Disney, for example, the company drew complaints that it was charging residents of different countries different ticket prices for Disneyland Paris, and selectively blocking online access to deals that were made available only to consumers in France or Belgium.
“If someone is selling some magazines or hamburgers somewhere, it will be [a] huge scandal if they say, ‘No, those goods are for our own people, not for you, and we are not accepting credit cards issued in your country,’” Ansip says. “It’s illegal in the physical meaning in the European Union. But in [the] digital meaning, they say it’s [the] basis of our business model. I don’t think we have to accept this kind of business model.”
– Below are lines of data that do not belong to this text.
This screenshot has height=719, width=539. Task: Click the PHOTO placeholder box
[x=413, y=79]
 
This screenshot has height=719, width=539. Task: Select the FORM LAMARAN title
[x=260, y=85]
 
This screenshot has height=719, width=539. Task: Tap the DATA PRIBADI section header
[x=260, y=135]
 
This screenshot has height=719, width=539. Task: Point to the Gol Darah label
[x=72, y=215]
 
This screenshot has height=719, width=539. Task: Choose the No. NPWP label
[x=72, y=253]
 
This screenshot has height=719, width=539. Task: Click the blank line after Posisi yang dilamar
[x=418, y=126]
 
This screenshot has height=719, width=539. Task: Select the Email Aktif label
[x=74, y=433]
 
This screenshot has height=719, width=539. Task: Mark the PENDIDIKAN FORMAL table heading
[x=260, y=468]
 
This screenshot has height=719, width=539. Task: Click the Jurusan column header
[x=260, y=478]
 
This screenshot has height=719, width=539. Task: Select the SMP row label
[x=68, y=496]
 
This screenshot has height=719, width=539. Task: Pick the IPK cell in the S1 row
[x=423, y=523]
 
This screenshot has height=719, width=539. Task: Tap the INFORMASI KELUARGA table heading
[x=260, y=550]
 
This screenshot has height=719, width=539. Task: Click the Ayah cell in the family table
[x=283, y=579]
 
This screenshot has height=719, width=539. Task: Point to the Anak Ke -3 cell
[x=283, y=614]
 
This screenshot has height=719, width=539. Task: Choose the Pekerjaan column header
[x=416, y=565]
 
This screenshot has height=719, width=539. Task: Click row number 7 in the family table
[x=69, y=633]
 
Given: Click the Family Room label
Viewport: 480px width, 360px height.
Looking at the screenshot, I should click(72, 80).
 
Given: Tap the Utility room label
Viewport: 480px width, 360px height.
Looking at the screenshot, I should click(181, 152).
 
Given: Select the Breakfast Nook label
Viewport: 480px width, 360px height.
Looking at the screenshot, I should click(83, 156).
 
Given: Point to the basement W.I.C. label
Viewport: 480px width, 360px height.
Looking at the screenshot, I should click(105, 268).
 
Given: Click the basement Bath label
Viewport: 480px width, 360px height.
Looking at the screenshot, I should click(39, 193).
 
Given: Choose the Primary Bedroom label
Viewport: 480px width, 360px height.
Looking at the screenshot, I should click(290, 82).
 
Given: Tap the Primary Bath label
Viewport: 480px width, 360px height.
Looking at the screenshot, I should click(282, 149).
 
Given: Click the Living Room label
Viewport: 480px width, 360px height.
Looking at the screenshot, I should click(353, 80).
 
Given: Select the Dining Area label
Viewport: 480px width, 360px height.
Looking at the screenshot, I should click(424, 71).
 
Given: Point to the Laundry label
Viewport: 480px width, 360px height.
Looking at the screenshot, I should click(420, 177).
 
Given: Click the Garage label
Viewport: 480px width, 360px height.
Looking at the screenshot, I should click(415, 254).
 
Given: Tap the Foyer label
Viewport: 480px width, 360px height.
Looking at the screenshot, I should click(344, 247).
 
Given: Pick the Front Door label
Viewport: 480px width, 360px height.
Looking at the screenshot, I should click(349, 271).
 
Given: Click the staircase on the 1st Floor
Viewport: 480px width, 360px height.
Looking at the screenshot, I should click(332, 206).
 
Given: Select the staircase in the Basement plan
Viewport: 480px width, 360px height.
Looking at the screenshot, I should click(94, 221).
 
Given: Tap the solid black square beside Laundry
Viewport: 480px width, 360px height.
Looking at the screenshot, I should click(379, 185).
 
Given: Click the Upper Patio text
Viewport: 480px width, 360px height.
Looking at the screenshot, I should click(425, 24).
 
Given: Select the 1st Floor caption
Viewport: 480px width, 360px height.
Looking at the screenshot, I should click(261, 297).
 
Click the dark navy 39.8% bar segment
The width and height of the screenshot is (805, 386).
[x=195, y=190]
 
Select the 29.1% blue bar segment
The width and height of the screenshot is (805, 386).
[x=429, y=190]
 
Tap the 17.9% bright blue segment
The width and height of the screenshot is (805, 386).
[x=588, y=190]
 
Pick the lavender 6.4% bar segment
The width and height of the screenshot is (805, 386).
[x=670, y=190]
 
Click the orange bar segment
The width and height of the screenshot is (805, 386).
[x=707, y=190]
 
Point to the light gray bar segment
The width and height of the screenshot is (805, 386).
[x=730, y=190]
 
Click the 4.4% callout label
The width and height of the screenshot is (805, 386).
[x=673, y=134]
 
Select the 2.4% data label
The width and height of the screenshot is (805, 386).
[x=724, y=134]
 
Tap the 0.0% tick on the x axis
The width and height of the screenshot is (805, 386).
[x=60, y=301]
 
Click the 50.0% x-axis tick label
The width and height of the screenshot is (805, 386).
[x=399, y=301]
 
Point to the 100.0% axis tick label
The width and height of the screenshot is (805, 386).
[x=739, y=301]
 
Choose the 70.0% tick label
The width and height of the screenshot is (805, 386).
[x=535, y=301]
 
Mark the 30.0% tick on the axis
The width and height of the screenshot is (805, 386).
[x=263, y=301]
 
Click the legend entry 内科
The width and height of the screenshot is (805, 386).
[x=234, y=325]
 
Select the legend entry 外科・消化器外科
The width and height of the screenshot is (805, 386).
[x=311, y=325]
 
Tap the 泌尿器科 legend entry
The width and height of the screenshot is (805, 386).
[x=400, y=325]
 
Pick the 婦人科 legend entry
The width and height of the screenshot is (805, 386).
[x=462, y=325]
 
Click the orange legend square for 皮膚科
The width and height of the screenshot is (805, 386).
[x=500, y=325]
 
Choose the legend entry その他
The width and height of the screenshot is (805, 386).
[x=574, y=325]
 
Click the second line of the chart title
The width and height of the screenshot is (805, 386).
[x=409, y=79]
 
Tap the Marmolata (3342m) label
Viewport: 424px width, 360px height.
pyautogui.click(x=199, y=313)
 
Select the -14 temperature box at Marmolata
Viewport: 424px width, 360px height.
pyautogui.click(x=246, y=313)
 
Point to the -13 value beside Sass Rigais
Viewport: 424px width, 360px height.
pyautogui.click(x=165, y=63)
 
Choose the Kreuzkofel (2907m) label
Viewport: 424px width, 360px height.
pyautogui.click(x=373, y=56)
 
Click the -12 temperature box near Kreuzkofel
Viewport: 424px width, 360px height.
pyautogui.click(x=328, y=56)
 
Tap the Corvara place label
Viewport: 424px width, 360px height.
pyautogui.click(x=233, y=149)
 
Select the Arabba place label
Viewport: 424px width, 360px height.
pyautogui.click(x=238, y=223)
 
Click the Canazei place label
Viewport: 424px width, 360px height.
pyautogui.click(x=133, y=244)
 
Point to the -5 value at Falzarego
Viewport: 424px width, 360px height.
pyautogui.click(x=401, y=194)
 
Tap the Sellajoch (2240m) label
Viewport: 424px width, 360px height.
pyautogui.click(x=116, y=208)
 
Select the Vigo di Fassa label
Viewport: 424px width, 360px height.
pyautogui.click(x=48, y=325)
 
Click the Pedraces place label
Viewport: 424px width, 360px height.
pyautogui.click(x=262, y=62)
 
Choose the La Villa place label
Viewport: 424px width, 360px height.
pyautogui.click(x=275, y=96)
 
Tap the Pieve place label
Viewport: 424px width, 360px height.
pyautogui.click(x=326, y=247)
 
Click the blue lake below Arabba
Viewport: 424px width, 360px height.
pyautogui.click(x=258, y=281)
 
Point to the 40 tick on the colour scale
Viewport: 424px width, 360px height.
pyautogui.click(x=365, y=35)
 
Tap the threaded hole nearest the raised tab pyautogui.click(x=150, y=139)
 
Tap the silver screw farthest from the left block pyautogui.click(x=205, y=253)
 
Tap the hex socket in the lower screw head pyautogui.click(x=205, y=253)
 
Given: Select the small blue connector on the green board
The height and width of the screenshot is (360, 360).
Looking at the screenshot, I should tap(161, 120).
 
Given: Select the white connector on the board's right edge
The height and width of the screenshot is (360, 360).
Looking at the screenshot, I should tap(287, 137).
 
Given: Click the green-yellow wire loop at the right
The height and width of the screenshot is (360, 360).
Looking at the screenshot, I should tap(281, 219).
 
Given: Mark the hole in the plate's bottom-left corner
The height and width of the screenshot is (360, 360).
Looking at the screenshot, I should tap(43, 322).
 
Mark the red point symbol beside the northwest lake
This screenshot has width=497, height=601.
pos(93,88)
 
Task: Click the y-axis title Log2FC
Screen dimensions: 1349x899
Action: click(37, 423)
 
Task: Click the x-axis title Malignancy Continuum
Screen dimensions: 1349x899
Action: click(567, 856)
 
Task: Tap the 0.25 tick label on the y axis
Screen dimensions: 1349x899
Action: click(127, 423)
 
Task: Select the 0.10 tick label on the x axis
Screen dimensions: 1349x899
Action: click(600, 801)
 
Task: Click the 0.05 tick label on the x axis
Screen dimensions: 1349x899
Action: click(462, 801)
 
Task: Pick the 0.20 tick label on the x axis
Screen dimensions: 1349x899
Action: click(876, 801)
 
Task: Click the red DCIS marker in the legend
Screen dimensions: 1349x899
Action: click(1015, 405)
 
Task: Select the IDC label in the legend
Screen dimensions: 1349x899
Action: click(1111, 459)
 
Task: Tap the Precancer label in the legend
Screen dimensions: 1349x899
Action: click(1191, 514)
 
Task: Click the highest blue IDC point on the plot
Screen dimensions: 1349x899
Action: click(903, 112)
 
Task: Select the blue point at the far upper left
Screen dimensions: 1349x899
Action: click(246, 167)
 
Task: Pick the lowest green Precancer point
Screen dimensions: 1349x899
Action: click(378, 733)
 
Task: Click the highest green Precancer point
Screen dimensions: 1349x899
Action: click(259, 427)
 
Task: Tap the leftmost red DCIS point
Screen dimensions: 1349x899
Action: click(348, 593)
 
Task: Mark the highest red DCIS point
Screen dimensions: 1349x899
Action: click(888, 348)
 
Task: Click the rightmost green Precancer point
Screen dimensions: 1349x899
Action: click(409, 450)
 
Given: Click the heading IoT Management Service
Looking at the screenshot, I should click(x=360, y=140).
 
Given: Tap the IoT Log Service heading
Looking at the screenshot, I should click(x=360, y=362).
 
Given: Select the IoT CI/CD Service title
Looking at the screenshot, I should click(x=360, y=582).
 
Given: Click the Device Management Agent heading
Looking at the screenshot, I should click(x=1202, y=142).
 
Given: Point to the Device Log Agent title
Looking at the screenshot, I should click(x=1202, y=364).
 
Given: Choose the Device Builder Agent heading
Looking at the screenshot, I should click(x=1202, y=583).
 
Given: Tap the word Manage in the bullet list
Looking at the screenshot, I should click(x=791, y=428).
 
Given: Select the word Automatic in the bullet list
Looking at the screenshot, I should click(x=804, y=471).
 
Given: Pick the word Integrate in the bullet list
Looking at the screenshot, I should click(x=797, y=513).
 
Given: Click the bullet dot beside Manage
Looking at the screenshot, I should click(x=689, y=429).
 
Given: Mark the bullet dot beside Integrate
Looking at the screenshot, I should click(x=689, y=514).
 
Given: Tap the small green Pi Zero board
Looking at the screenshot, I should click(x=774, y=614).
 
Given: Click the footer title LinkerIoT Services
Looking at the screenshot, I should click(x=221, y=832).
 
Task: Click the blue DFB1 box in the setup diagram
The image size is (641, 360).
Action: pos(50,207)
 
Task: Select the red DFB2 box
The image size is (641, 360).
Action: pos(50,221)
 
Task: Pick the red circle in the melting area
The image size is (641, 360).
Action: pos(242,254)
But any company operating in the European Union today also needs to understand the regulations and tax systems in 28 separate member states. This is a baffling and exhausting process—and one that Ansip hopes to consign to the dustbin.
In May, the European Commission announced a 16-point strategy for turning Europe into a single digital market . This means Ansip has the mammoth task of tearing down virtual barriers to online trade and commerce—doing in the digital realm, within the commission’s five-year mandate, what the EU gradually achieved in the physical world over half a century.
Ansip’s 16 agenda items are equal parts wish list and to-do list. They also are only the first step in a long and arduous task. By the time roaming charges disappear in 2017, it will have been a decade since the Commission took up the cause. Nonetheless, Ansip is confident of the speed with which he and his colleagues will be able to change things.
A will, yes. But a way?
These sorts of low-level annoyances are hardly the stuff of attention-grabbing headlines like antitrust charges against Google, but addressing them is crucial to making Europe more competitive and efficient. Ansip has had some degree of success changing slow-moving bureaucracies before, although that was in Estonia, a country of 1.3 million people to Europe’s 500 million.
Amongst the many digital initiatives he oversaw in his tenure as prime minister, perhaps the most impactful were digital identity and the once-only principle. The former allowed citizens to identify themselves online and has now been extended to non-Estonian citizens. The latter is more revolutionary yet, and an idea Ansip hopes to implement on a European scale: It is the idea that government can only ask for a piece of information once. If a different department needs it again, it must coordinate internally rather than trouble the citizen.